Applications

Bringing 32-Bit Performance to 8- and 16-Bit Applications

By Reinhard Keil, Director of MCU Tools, ARM Germany GmbH, Shawn Prestridge, Senior Field Applications Engineer, IAR Systems, Sean Newton, Field Applications Engineering Manager, STMicroelectronics

Today's embedded applications are being called upon to provide an increasing number of capabilities. More and more devices need to be connected, require greater precision, must offer a graphics-based interface with touch capabilities, utilize sophisticated signal processing, and support multimedia playback.

In the past, developers were compelled by cost constraints to base their designs on 8- and 16-bit architectures that limited performance.

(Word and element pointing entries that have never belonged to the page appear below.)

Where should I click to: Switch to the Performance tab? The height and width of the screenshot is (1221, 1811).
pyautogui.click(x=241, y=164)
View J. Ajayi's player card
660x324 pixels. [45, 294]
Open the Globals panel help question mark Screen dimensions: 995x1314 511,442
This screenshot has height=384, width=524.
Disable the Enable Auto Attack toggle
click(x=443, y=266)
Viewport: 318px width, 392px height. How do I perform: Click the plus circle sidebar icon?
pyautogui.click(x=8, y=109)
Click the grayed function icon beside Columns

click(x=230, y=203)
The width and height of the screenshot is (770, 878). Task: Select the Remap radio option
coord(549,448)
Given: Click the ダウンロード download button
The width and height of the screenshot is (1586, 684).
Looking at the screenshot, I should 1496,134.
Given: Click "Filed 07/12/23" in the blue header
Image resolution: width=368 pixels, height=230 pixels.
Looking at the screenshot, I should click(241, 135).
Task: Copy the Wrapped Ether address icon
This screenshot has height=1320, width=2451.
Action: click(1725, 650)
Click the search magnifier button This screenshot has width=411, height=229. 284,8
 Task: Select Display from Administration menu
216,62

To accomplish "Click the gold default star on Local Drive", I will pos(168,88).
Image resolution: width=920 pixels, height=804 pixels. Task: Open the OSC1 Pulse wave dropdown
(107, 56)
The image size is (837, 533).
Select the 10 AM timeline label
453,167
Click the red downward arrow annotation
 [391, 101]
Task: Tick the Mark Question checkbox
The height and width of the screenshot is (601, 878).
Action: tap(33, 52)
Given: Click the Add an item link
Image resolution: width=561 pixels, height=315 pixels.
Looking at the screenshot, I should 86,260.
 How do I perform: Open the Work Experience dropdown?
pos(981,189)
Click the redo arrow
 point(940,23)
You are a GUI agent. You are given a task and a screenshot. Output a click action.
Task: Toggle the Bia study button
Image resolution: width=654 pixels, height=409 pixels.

Now, with the availability of next-generation MCUs like the STM32 F0 that provide 32-bit performance at 8-bit budget pricing, OEMs can bring substantial value to end-users without having to compromise functionality. In addition, powerful development tools like Keil's MDK-ARM and IAR Embedded Workbench enable developers new to 32- bit programming to immediately exploit the full capabilities of the STM32 F0 architecture.

The 32-bit Advantage

There are several ways in which the STM32 F0 lowers product cost compared to 8- and 16-bit-based designs. Specifically, because these MCUs tend to be based on legacy architectures, they have many limitations that slow development by forcing designers to work around the architecture, so to speak. For example, to complete a 16 x 16 multiplication for a processing algorithm, a 16-bit CPU requires four multiplies and several additions, depending upon the implementation. An 8-bit CPU would require significantly more cycles. With the STM32 F0, this takes a single instruction.

The result is code that makes better utilization of MCU resources, leading to faster operation, more performance per MHz, higher code density, and greater power efficiency. Since each instruction does more per clock cycle, applications can be written using less code. In addition to accelerating development, shorter code is easier to debug as well. Together, all of these benefits lead to lower system cost.

Cost, however, is only one of the numerous advantages the STM32 F0 has over 8- and 16- bit architectures. The STM32 F0 is a full embedded MCU built using the same STM32 DNA that the rest of the STM32 family has, including excellent real-time performance, DMA, high-resolution ADC and DAC peripherals, motor control timers, and connectivity interfaces. These integrated capabilities bring tremendous efficiency to cost-sensitive designs in a way that limited 8- and 16-bit MCU architectures cannot (see Figure 1).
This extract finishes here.